[Pixel coordinate grounding data]
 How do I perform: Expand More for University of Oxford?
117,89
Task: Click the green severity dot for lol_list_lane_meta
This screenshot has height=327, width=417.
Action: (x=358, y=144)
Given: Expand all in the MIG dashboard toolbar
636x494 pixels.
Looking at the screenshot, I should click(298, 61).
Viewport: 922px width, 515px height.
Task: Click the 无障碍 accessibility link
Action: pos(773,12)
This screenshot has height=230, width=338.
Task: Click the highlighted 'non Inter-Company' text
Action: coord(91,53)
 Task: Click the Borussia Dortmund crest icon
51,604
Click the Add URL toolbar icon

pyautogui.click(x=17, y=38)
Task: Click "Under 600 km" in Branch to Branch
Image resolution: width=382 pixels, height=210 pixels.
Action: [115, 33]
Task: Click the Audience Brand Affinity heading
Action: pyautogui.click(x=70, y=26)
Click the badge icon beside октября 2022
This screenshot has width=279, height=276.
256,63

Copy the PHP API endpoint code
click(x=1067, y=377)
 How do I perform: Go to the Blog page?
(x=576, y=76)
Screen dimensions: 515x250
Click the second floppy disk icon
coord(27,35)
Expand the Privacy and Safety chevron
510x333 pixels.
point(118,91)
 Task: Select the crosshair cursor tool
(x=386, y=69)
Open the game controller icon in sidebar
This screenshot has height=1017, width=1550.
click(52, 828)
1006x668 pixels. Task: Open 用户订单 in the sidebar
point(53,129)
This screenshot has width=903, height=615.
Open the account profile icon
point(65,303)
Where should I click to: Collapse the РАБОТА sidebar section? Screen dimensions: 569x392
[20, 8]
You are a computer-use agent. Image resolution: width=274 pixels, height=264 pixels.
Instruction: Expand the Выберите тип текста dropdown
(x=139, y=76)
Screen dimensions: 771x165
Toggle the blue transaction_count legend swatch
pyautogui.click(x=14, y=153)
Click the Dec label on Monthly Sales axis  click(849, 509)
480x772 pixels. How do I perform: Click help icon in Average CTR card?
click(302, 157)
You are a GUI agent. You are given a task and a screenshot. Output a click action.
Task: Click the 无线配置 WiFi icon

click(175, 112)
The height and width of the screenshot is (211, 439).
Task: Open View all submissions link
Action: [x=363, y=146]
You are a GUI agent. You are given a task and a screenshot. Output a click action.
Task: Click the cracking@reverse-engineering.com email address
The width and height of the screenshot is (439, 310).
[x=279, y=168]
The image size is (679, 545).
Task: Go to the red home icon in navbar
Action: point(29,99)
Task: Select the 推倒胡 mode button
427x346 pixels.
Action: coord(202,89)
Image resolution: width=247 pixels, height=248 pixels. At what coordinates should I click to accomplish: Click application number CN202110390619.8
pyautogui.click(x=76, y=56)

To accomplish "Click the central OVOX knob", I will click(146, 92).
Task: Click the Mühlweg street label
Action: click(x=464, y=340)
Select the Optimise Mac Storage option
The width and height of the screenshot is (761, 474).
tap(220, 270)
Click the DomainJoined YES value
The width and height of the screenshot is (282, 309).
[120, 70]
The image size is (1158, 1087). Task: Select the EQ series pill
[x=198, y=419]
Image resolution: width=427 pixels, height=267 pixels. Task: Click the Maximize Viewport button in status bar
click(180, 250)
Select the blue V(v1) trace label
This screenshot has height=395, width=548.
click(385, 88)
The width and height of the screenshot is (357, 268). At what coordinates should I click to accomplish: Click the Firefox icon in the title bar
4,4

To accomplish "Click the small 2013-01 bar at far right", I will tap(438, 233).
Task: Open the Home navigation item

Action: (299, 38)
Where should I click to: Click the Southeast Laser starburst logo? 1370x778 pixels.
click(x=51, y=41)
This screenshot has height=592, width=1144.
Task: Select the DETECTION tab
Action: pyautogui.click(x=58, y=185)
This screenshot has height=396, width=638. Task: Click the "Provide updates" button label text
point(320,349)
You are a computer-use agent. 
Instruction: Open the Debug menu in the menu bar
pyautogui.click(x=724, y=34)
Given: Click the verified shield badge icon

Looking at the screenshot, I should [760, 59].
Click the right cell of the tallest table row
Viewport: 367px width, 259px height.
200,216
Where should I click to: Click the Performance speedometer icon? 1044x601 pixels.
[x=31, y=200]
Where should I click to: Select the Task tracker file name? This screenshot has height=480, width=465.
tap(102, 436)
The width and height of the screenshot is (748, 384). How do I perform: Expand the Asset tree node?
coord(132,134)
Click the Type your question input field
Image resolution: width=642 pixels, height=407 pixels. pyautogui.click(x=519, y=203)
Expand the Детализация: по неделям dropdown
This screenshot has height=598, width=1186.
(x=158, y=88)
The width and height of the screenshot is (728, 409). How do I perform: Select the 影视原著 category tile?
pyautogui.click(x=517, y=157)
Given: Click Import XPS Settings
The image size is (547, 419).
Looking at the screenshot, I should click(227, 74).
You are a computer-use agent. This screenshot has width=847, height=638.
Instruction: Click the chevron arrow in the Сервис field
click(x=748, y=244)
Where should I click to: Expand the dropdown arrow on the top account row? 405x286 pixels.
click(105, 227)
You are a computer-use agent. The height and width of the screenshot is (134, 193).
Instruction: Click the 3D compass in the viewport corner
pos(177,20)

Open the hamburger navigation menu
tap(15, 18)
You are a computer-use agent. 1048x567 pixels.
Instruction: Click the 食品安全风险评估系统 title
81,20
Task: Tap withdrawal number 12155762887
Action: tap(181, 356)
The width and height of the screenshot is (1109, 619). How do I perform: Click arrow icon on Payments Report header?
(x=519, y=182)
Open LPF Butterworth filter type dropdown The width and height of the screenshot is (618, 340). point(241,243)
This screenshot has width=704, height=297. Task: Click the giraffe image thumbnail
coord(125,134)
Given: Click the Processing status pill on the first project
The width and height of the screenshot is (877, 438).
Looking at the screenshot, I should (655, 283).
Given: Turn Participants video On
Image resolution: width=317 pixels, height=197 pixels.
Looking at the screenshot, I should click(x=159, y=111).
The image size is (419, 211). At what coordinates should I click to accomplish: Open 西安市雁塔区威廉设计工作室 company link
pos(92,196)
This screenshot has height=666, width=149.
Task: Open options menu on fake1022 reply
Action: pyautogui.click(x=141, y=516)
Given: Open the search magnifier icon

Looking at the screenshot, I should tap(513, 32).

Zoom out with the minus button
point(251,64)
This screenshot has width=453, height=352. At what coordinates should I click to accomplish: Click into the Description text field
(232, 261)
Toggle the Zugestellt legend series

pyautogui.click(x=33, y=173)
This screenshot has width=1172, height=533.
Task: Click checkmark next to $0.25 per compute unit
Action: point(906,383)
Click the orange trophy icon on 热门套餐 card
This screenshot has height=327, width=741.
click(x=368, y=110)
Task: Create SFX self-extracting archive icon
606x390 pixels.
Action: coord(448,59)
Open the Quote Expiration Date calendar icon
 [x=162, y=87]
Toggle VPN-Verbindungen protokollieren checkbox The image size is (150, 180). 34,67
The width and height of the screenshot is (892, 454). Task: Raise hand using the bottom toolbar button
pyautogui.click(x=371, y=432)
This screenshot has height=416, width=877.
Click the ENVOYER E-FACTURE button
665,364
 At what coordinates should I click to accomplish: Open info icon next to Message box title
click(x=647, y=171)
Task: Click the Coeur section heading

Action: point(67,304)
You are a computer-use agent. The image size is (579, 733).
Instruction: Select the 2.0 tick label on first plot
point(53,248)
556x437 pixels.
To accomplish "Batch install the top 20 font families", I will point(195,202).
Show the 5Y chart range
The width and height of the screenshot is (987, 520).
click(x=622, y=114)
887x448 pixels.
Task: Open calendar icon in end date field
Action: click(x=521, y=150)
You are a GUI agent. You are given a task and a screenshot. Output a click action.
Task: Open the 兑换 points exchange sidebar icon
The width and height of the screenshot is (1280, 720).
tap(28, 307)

YOUR TASK: Output every record above, exactly as written.

WRITTEN ANSWER:
 How do I perform: Expand More for University of Oxford?
117,89
Task: Click the green severity dot for lol_list_lane_meta
This screenshot has height=327, width=417.
Action: (x=358, y=144)
Given: Expand all in the MIG dashboard toolbar
636x494 pixels.
Looking at the screenshot, I should click(298, 61).
Viewport: 922px width, 515px height.
Task: Click the 无障碍 accessibility link
Action: pos(773,12)
This screenshot has height=230, width=338.
Task: Click the highlighted 'non Inter-Company' text
Action: coord(91,53)
 Task: Click the Borussia Dortmund crest icon
51,604
Click the Add URL toolbar icon

pyautogui.click(x=17, y=38)
Task: Click "Under 600 km" in Branch to Branch
Image resolution: width=382 pixels, height=210 pixels.
Action: [115, 33]
Task: Click the Audience Brand Affinity heading
Action: pyautogui.click(x=70, y=26)
Click the badge icon beside октября 2022
This screenshot has width=279, height=276.
256,63

Copy the PHP API endpoint code
click(x=1067, y=377)
 How do I perform: Go to the Blog page?
(x=576, y=76)
Screen dimensions: 515x250
Click the second floppy disk icon
coord(27,35)
Expand the Privacy and Safety chevron
510x333 pixels.
point(118,91)
 Task: Select the crosshair cursor tool
(x=386, y=69)
Open the game controller icon in sidebar
This screenshot has height=1017, width=1550.
click(52, 828)
1006x668 pixels. Task: Open 用户订单 in the sidebar
point(53,129)
This screenshot has width=903, height=615.
Open the account profile icon
point(65,303)
Where should I click to: Collapse the РАБОТА sidebar section? Screen dimensions: 569x392
[20, 8]
You are a computer-use agent. Image resolution: width=274 pixels, height=264 pixels.
Instruction: Expand the Выберите тип текста dropdown
(x=139, y=76)
Screen dimensions: 771x165
Toggle the blue transaction_count legend swatch
pyautogui.click(x=14, y=153)
Click the Dec label on Monthly Sales axis  click(849, 509)
480x772 pixels. How do I perform: Click help icon in Average CTR card?
click(302, 157)
You are a GUI agent. You are given a task and a screenshot. Output a click action.
Task: Click the 无线配置 WiFi icon

click(175, 112)
The height and width of the screenshot is (211, 439).
Task: Open View all submissions link
Action: [x=363, y=146]
You are a GUI agent. You are given a task and a screenshot. Output a click action.
Task: Click the cracking@reverse-engineering.com email address
The width and height of the screenshot is (439, 310).
[x=279, y=168]
The image size is (679, 545).
Task: Go to the red home icon in navbar
Action: point(29,99)
Task: Select the 推倒胡 mode button
427x346 pixels.
Action: coord(202,89)
Image resolution: width=247 pixels, height=248 pixels. At what coordinates should I click to accomplish: Click application number CN202110390619.8
pyautogui.click(x=76, y=56)

To accomplish "Click the central OVOX knob", I will click(146, 92).
Task: Click the Mühlweg street label
Action: click(x=464, y=340)
Select the Optimise Mac Storage option
The width and height of the screenshot is (761, 474).
tap(220, 270)
Click the DomainJoined YES value
The width and height of the screenshot is (282, 309).
[120, 70]
The image size is (1158, 1087). Task: Select the EQ series pill
[x=198, y=419]
Image resolution: width=427 pixels, height=267 pixels. Task: Click the Maximize Viewport button in status bar
click(180, 250)
Select the blue V(v1) trace label
This screenshot has height=395, width=548.
click(385, 88)
The width and height of the screenshot is (357, 268). At what coordinates should I click to accomplish: Click the Firefox icon in the title bar
4,4

To accomplish "Click the small 2013-01 bar at far right", I will tap(438, 233).
Task: Open the Home navigation item

Action: (299, 38)
Where should I click to: Click the Southeast Laser starburst logo? 1370x778 pixels.
click(x=51, y=41)
This screenshot has height=592, width=1144.
Task: Select the DETECTION tab
Action: pyautogui.click(x=58, y=185)
This screenshot has height=396, width=638. Task: Click the "Provide updates" button label text
point(320,349)
You are a computer-use agent. 
Instruction: Open the Debug menu in the menu bar
pyautogui.click(x=724, y=34)
Given: Click the verified shield badge icon

Looking at the screenshot, I should [760, 59].
Click the right cell of the tallest table row
Viewport: 367px width, 259px height.
200,216
Where should I click to: Click the Performance speedometer icon? 1044x601 pixels.
[x=31, y=200]
Where should I click to: Select the Task tracker file name? This screenshot has height=480, width=465.
tap(102, 436)
The width and height of the screenshot is (748, 384). How do I perform: Expand the Asset tree node?
coord(132,134)
Click the Type your question input field
Image resolution: width=642 pixels, height=407 pixels. pyautogui.click(x=519, y=203)
Expand the Детализация: по неделям dropdown
This screenshot has height=598, width=1186.
(x=158, y=88)
The width and height of the screenshot is (728, 409). How do I perform: Select the 影视原著 category tile?
pyautogui.click(x=517, y=157)
Given: Click Import XPS Settings
The image size is (547, 419).
Looking at the screenshot, I should click(227, 74).
You are a computer-use agent. This screenshot has width=847, height=638.
Instruction: Click the chevron arrow in the Сервис field
click(x=748, y=244)
Where should I click to: Expand the dropdown arrow on the top account row? 405x286 pixels.
click(105, 227)
You are a computer-use agent. The height and width of the screenshot is (134, 193).
Instruction: Click the 3D compass in the viewport corner
pos(177,20)

Open the hamburger navigation menu
tap(15, 18)
You are a computer-use agent. 1048x567 pixels.
Instruction: Click the 食品安全风险评估系统 title
81,20
Task: Tap withdrawal number 12155762887
Action: tap(181, 356)
The width and height of the screenshot is (1109, 619). How do I perform: Click arrow icon on Payments Report header?
(x=519, y=182)
Open LPF Butterworth filter type dropdown The width and height of the screenshot is (618, 340). point(241,243)
This screenshot has width=704, height=297. Task: Click the giraffe image thumbnail
coord(125,134)
Given: Click the Processing status pill on the first project
The width and height of the screenshot is (877, 438).
Looking at the screenshot, I should (655, 283).
Given: Turn Participants video On
Image resolution: width=317 pixels, height=197 pixels.
Looking at the screenshot, I should click(x=159, y=111).
The image size is (419, 211). At what coordinates should I click to accomplish: Open 西安市雁塔区威廉设计工作室 company link
pos(92,196)
This screenshot has height=666, width=149.
Task: Open options menu on fake1022 reply
Action: pyautogui.click(x=141, y=516)
Given: Open the search magnifier icon

Looking at the screenshot, I should tap(513, 32).

Zoom out with the minus button
point(251,64)
This screenshot has width=453, height=352. At what coordinates should I click to accomplish: Click into the Description text field
(232, 261)
Toggle the Zugestellt legend series

pyautogui.click(x=33, y=173)
This screenshot has width=1172, height=533.
Task: Click checkmark next to $0.25 per compute unit
Action: point(906,383)
Click the orange trophy icon on 热门套餐 card
This screenshot has height=327, width=741.
click(x=368, y=110)
Task: Create SFX self-extracting archive icon
606x390 pixels.
Action: coord(448,59)
Open the Quote Expiration Date calendar icon
 [x=162, y=87]
Toggle VPN-Verbindungen protokollieren checkbox The image size is (150, 180). 34,67
The width and height of the screenshot is (892, 454). Task: Raise hand using the bottom toolbar button
pyautogui.click(x=371, y=432)
This screenshot has height=416, width=877.
Click the ENVOYER E-FACTURE button
665,364
 At what coordinates should I click to accomplish: Open info icon next to Message box title
click(x=647, y=171)
Task: Click the Coeur section heading

Action: point(67,304)
You are a computer-use agent. The image size is (579, 733).
Instruction: Select the 2.0 tick label on first plot
point(53,248)
556x437 pixels.
To accomplish "Batch install the top 20 font families", I will point(195,202).
Show the 5Y chart range
The width and height of the screenshot is (987, 520).
click(x=622, y=114)
887x448 pixels.
Task: Open calendar icon in end date field
Action: click(x=521, y=150)
You are a GUI agent. You are given a task and a screenshot. Output a click action.
Task: Open the 兑换 points exchange sidebar icon
The width and height of the screenshot is (1280, 720).
tap(28, 307)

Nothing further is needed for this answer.